Brief: Please reproduce verbatim the lines below, from the first through the one with "[Shirita ushtrimesh HMS".

[Stored data entries]
○ ○ ○ ○ ○ ○ ○

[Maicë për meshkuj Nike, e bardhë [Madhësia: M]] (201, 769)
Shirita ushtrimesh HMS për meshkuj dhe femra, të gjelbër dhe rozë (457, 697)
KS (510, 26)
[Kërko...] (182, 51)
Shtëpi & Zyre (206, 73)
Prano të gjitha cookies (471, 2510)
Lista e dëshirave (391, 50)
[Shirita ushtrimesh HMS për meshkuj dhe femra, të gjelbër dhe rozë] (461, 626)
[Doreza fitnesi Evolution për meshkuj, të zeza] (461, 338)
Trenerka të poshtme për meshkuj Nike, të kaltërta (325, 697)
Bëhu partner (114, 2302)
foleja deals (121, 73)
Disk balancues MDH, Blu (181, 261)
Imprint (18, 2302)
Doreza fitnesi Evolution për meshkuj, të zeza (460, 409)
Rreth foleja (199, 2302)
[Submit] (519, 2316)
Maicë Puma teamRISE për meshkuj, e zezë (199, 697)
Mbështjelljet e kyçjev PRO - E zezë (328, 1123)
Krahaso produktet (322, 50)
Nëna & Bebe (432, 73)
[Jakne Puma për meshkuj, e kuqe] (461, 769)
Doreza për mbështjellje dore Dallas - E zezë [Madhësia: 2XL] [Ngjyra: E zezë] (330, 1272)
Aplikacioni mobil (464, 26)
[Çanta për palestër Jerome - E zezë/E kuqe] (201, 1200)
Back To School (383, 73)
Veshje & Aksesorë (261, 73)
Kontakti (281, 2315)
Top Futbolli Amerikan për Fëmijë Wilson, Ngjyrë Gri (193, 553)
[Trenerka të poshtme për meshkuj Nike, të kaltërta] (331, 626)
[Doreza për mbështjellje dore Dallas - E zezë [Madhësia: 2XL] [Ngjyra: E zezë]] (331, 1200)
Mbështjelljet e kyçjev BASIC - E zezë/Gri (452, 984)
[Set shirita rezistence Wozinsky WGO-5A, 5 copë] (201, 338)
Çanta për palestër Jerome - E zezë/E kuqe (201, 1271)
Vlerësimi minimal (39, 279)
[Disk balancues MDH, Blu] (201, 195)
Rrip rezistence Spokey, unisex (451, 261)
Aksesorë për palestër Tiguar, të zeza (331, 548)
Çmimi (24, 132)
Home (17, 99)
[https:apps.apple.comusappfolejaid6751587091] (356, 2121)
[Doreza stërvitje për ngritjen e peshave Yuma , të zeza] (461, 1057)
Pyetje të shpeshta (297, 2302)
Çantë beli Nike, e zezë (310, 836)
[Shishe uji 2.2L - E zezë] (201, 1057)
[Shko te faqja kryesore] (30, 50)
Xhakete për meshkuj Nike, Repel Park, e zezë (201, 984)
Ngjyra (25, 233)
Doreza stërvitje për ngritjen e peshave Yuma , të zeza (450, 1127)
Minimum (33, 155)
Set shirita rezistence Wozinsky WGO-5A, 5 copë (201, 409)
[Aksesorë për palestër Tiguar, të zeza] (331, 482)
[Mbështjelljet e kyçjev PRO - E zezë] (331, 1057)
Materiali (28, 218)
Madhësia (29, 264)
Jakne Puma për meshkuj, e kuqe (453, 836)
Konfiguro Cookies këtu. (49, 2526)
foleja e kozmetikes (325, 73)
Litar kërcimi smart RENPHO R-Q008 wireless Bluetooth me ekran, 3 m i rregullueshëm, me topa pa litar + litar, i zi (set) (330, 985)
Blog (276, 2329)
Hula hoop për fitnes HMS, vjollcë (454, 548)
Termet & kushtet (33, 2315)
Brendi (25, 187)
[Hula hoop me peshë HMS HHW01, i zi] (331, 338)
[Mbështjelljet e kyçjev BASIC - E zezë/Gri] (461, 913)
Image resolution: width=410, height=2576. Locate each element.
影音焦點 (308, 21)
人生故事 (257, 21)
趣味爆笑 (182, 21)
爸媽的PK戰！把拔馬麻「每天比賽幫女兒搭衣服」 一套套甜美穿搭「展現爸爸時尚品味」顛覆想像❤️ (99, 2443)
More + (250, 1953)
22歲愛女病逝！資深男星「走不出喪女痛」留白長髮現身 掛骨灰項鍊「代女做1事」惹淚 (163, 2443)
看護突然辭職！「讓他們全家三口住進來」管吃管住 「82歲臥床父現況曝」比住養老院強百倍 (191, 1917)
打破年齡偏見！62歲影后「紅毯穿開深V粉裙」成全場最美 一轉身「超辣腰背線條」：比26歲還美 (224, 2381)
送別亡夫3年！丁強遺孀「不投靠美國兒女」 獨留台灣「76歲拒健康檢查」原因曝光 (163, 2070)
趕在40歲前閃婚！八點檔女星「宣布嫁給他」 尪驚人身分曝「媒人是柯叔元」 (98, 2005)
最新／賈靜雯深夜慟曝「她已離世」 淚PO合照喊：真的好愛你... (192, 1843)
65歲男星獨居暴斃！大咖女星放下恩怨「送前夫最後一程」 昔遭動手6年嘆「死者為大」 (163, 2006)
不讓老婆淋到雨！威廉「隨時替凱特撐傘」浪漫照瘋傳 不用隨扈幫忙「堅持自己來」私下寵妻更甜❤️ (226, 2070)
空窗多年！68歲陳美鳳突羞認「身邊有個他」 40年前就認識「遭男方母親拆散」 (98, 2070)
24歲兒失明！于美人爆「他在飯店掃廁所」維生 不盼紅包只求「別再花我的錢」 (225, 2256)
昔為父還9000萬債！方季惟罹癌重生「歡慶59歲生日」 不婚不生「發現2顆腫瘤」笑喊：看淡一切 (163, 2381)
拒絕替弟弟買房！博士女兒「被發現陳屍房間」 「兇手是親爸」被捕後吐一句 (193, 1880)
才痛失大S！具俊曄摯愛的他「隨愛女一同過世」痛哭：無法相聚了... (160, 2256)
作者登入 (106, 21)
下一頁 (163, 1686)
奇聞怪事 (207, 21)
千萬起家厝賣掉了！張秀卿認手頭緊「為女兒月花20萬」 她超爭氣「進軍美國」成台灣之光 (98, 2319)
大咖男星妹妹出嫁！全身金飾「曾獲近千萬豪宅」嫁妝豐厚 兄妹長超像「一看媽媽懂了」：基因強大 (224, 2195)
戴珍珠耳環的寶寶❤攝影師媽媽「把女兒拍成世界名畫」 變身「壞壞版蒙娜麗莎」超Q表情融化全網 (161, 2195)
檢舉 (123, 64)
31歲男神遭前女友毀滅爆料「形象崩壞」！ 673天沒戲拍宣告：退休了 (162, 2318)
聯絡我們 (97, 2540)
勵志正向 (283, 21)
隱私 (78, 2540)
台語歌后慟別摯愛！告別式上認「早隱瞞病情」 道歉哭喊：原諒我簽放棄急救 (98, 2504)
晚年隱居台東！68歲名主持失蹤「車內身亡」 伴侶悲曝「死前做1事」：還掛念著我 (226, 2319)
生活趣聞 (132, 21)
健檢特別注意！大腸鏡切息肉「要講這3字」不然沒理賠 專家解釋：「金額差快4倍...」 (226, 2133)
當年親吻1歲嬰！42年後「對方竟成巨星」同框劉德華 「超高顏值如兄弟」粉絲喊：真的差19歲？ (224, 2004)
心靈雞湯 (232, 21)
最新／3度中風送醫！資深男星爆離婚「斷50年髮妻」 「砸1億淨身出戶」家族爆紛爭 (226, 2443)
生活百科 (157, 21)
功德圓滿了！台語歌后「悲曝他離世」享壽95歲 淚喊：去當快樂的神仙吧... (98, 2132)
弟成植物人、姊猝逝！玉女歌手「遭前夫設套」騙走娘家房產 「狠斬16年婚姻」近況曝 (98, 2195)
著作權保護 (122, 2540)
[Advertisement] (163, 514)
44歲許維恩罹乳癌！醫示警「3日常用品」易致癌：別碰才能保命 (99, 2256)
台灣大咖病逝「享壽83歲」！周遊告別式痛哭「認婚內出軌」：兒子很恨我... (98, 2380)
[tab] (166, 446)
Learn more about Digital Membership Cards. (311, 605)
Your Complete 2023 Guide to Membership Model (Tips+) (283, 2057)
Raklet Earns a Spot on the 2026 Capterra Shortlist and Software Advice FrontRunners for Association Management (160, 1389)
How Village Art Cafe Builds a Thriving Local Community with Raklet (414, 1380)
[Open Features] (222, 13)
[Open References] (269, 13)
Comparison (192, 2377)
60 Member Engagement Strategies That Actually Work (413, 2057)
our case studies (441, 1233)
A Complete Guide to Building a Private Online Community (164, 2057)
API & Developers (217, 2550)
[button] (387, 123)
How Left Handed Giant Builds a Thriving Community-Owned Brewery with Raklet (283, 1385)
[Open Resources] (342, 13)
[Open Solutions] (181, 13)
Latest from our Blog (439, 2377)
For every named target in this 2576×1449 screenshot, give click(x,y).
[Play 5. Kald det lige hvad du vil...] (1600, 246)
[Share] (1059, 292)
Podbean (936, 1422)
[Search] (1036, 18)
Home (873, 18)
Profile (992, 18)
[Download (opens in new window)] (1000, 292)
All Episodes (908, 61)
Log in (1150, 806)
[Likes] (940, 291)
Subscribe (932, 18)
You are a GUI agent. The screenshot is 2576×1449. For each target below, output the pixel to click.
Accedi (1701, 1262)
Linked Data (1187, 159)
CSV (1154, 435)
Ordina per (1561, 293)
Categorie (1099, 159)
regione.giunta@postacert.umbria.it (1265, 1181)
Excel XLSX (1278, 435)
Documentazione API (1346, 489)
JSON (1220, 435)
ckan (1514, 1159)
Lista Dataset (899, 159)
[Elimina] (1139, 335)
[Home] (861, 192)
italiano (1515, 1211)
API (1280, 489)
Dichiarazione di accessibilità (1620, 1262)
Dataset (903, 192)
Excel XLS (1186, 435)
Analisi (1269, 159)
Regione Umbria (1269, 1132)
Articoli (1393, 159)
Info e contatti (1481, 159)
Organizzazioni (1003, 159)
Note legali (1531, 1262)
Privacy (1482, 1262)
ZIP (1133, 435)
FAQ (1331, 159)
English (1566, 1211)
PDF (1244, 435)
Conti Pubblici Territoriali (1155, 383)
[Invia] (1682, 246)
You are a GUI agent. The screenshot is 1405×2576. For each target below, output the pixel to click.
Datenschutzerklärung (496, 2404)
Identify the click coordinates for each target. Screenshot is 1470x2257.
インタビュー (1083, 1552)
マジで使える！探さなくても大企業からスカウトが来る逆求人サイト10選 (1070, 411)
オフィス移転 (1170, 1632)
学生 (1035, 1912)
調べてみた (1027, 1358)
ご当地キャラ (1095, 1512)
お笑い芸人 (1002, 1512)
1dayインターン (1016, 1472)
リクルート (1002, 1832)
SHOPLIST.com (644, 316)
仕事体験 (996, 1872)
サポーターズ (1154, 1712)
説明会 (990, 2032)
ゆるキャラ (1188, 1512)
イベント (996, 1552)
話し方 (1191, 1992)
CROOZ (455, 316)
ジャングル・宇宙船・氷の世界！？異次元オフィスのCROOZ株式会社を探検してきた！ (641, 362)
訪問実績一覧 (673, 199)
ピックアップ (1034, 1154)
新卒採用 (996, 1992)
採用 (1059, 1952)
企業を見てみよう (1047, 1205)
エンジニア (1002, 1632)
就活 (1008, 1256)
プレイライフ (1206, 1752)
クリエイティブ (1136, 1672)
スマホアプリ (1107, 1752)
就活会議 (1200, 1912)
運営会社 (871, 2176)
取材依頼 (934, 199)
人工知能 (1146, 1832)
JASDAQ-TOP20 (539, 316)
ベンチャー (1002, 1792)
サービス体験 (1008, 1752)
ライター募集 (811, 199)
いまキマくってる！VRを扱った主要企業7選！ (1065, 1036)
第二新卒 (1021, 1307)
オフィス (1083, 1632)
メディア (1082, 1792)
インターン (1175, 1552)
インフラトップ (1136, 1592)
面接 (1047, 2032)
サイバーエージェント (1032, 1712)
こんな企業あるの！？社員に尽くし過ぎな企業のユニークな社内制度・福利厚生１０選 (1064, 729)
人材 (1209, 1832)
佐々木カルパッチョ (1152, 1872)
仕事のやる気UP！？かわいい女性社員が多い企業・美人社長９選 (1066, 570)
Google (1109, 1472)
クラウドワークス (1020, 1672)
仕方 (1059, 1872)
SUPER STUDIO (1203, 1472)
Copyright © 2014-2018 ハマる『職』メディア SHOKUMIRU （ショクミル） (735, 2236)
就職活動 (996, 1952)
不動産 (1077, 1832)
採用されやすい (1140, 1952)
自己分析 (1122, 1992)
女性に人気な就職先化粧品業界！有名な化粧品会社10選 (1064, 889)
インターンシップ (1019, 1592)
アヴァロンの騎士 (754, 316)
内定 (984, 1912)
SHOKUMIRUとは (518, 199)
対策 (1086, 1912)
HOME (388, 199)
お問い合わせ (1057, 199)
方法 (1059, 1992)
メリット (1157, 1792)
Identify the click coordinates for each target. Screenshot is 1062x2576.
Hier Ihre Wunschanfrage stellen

○ ○ ○ ○ ○ ○ ○

Answer:
[Maicë për meshkuj Nike, e bardhë [Madhësia: M]] (201, 769)
Shirita ushtrimesh HMS për meshkuj dhe femra, të gjelbër dhe rozë (457, 697)
KS (510, 26)
[Kërko...] (182, 51)
Shtëpi & Zyre (206, 73)
Prano të gjitha cookies (471, 2510)
Lista e dëshirave (391, 50)
[Shirita ushtrimesh HMS për meshkuj dhe femra, të gjelbër dhe rozë] (461, 626)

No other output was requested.